I had a very difficult time with chemotherapy. I was on 15 different pills a day – on pain medication around the clock. Each muscle in my body from my jaw, throat, shoulder, back, arms, stomach to my kneecaps writhed in pain from cramps and spasms. I laid in bed motionless as if a Mac truck had repeatedly run me over. I felt betrayed by my body. During treatment, I watched my body deteriorate before my eyes – weight loss and weakness. I was angry and frustrated with my inefficiency to do small things I took for granted like leave the house and go for a walk. My lung capacity had dropped significantly while my skin and nails turned black from the chemo drugs.

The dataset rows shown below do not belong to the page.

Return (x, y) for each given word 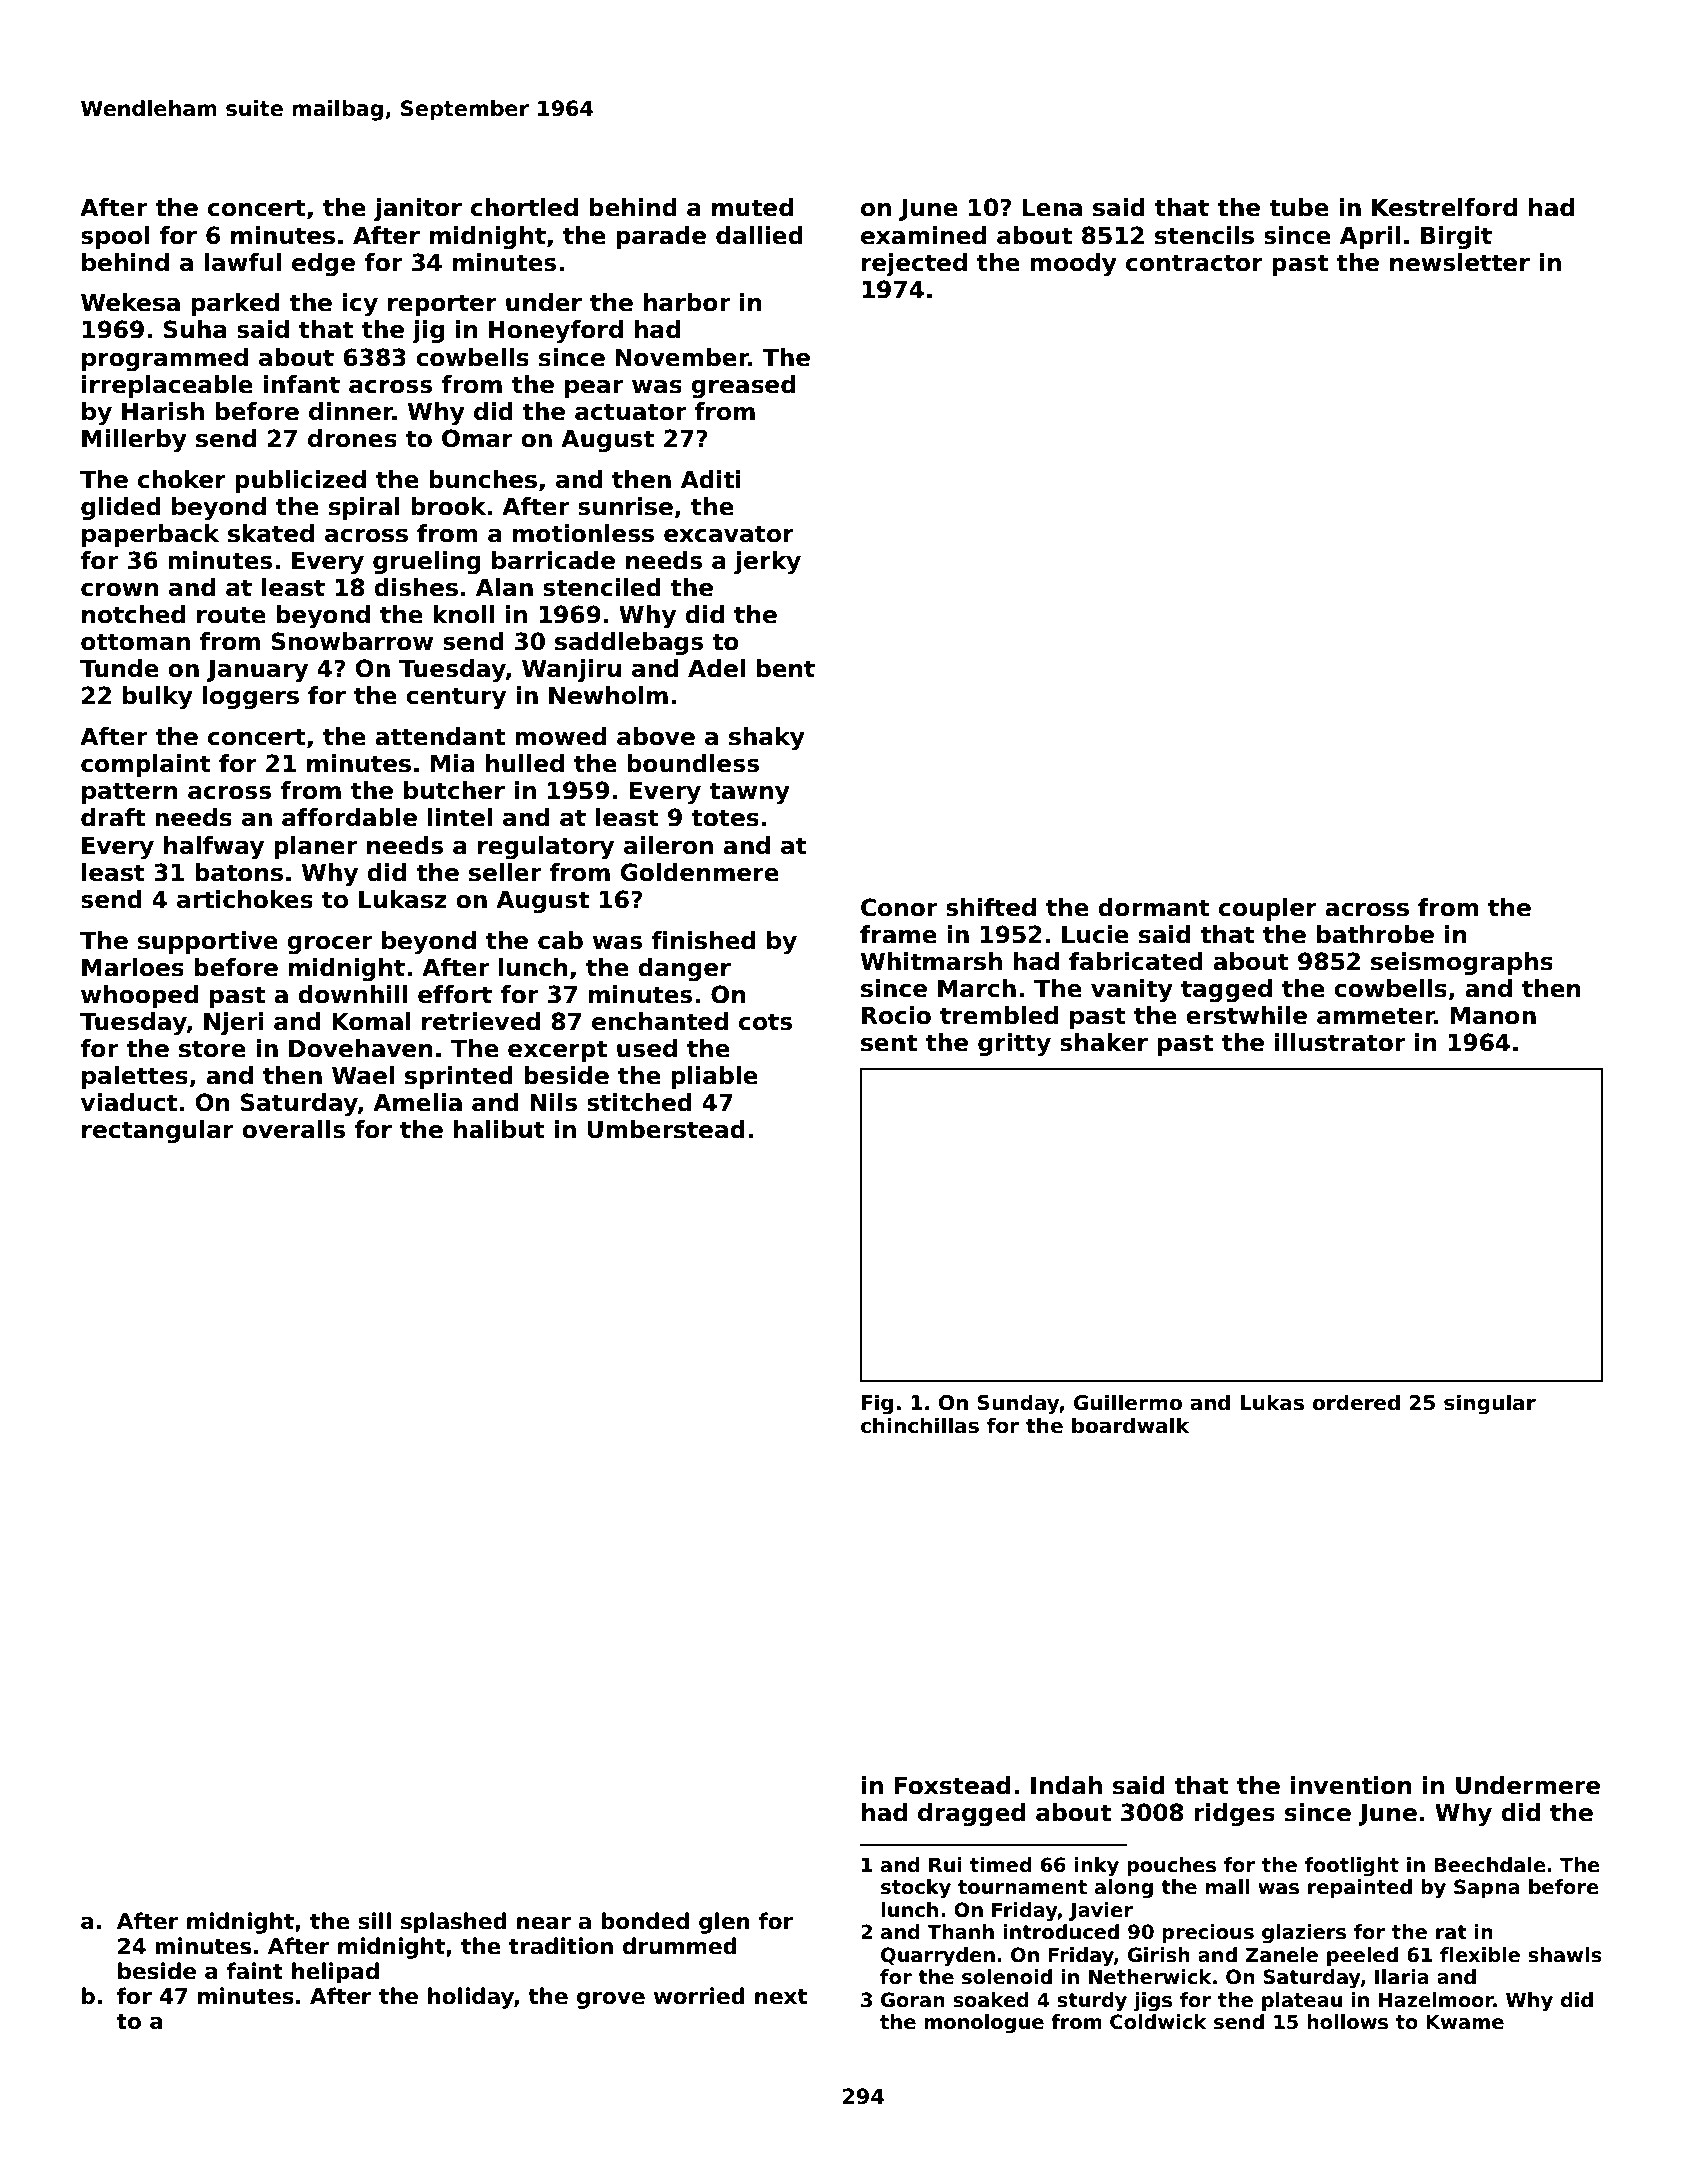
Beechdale (1490, 1865)
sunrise (625, 506)
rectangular (158, 1131)
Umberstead (666, 1129)
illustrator (1340, 1042)
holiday (471, 1998)
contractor (1194, 263)
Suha (195, 329)
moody (1073, 264)
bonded (645, 1921)
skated (271, 533)
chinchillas (920, 1425)
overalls (293, 1129)
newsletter (1460, 262)
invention (1351, 1785)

Thank God for my family, who was my greatest support system. I could not have done anything – physically or mentally – without them. I put every ounce of faith in the brilliant doctors at Beth Israel. Thank you to Dr. Robin Joyce, Dr. Kartik Sehgal, nurse Jade Hering and my oncology team for saving my life.
Then came the hair loss.
It may sound trivial and superficial, but most women will tell you that hair is a big part of our identity. While I knew hair loss was imminent, nothing prepared me for the emotional toll it would take.
One day after my second round of chemotherapy, I remember taking a shower at night, and as I massaged the shampoo into my hair, strands of hair wrapped around my fingers and went down the drain. To my horror, I would gently tug a long piece of hair and it would painlessly fall out.

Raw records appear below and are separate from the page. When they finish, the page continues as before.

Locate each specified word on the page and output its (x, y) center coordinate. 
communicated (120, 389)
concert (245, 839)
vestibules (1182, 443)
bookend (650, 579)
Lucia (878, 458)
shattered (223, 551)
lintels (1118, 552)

One piece, two, three and then whole chunks were coming out as I brushed my hair. Every pillow I laid on and chair I sat on would be covered with dead hair. The next night I decided to just close my eyes and comb out the dead hair. It was horrifying to watch fistfuls tossed into the trash. After a week, most of my hair was gone, and I had lost my eyebrows and eyelashes too.
I could no longer recognize the bald figure staring back in the mirror. Most women facing cancer would tell you the sight is depressing.
I bought a synthetic wig. I hated it. It didn’t look like me. The hairline looked fake and the actual wig was too big for my head. I couldn’t style the hair because it was synthetic and worst of all – it was so itchy. The wig stressed me out so much that I would throw a baseball cap on top, and that solved the problem of the hairline but not the itchiness. I always wished I had a cap wig – hair attached to the brim of the baseball cap so I got to thinking. I moved around some resources and I designed just that. Cap wigs. 100% human hair attached to cotton or velvet cap wigs.
Through my 501(c)(3) non-profit organization I give FREE cap wigs to women and children fighting cancer. I believe every woman and child going through cancer treatment deserves access to a quality wig in which she can feel beautiful and confident in. Wigs can cost $1000 so that’s why we give them for free. On top of amounting hospital bills, the cost of a wig is the last thing a cancer patient is paying for. The gift of a cap wig can give patients hope, confidence and strength.
Today, I am in remission.
I returned to work at NBC10 Boston in January 2018. Initially I wore a wig on TV, but a couple of months later when I was comfortable, I decided to ditch the wig and reveal the hair growth underneath. I overcame my vulnerability and was very proud to debut my newfound strength. My new hair is a symbol of struggle, rebirth and growth. I’m moving forward and have found my purpose in giving hope and inspiration to others battling cancer through the Verma Foundation.
Thank you all for your support and help to #PutACapOnCancer.